# What is required
Throughout the listing that follows, find each line with the word "number" and copy it.

# Material for the task
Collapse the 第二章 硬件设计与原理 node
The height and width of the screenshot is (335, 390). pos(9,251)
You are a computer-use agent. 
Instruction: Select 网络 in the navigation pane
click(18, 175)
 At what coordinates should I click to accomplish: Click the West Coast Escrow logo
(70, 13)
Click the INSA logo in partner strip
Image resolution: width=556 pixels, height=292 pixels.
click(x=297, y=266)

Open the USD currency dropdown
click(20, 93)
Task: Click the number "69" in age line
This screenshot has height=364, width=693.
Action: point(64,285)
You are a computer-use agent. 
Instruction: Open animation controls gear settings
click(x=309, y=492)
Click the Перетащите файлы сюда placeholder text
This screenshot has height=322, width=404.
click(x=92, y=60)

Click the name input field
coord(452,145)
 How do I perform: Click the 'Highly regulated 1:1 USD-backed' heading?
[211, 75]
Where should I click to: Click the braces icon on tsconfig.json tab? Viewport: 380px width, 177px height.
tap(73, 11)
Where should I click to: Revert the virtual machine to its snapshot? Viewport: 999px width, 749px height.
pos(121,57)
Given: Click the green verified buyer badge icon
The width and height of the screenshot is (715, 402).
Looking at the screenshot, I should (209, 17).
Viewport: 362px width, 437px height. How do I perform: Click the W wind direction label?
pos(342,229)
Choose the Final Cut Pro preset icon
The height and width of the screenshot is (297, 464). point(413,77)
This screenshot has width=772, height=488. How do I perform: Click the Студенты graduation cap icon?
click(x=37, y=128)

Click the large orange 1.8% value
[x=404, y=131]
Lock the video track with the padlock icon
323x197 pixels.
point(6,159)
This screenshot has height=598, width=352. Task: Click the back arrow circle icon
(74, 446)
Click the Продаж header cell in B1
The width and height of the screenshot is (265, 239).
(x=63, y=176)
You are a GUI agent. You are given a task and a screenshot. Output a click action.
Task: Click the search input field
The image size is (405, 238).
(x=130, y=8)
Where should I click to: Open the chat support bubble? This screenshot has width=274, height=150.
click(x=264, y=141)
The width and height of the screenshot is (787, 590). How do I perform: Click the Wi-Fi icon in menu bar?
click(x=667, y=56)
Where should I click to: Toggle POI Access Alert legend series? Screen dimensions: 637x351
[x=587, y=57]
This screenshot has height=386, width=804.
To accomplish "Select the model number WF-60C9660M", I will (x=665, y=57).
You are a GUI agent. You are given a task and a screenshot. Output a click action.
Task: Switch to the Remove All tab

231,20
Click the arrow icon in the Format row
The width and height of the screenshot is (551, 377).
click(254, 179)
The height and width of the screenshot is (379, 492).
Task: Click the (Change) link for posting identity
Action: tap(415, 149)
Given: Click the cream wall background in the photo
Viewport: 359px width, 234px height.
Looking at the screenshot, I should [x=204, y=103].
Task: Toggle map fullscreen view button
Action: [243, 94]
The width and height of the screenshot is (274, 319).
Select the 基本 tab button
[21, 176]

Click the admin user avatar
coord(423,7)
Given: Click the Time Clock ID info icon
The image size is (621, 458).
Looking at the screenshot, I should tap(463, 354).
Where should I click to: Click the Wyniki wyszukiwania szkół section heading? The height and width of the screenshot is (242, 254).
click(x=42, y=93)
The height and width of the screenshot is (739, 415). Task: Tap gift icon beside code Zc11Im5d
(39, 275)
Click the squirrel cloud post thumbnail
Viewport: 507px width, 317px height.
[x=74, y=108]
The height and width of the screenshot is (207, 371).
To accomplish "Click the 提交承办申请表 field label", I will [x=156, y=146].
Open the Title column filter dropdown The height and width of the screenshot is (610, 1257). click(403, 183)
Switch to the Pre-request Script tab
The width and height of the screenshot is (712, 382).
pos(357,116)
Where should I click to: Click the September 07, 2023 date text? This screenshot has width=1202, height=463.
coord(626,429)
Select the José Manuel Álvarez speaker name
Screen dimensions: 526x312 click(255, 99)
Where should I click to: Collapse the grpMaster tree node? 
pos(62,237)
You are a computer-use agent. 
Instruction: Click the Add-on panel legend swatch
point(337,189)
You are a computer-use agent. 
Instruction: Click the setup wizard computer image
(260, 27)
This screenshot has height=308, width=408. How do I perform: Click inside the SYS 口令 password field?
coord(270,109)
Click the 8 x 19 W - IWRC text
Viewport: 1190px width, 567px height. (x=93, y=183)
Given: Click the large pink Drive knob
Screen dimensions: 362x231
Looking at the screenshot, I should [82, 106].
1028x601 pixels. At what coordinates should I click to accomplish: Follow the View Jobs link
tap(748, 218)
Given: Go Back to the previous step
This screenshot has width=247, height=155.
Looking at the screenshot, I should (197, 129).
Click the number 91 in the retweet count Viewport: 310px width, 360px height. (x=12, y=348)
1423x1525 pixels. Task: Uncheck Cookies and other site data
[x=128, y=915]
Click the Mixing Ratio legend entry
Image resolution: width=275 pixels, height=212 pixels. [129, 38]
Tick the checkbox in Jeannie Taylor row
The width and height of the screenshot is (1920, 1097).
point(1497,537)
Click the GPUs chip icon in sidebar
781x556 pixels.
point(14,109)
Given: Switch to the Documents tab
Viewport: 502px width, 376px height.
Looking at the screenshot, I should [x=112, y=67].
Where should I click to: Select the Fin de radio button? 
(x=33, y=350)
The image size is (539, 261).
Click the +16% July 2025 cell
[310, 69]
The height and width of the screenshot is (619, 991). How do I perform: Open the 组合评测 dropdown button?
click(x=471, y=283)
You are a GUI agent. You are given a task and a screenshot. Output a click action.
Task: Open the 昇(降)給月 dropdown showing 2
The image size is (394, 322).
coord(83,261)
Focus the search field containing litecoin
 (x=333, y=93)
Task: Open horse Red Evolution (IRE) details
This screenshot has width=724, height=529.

# Written response
Task: Click the number "69" in age line
To accomplish "Select the model number WF-60C9660M", I will (x=665, y=57).
Click the number 91 in the retweet count Viewport: 310px width, 360px height. (x=12, y=348)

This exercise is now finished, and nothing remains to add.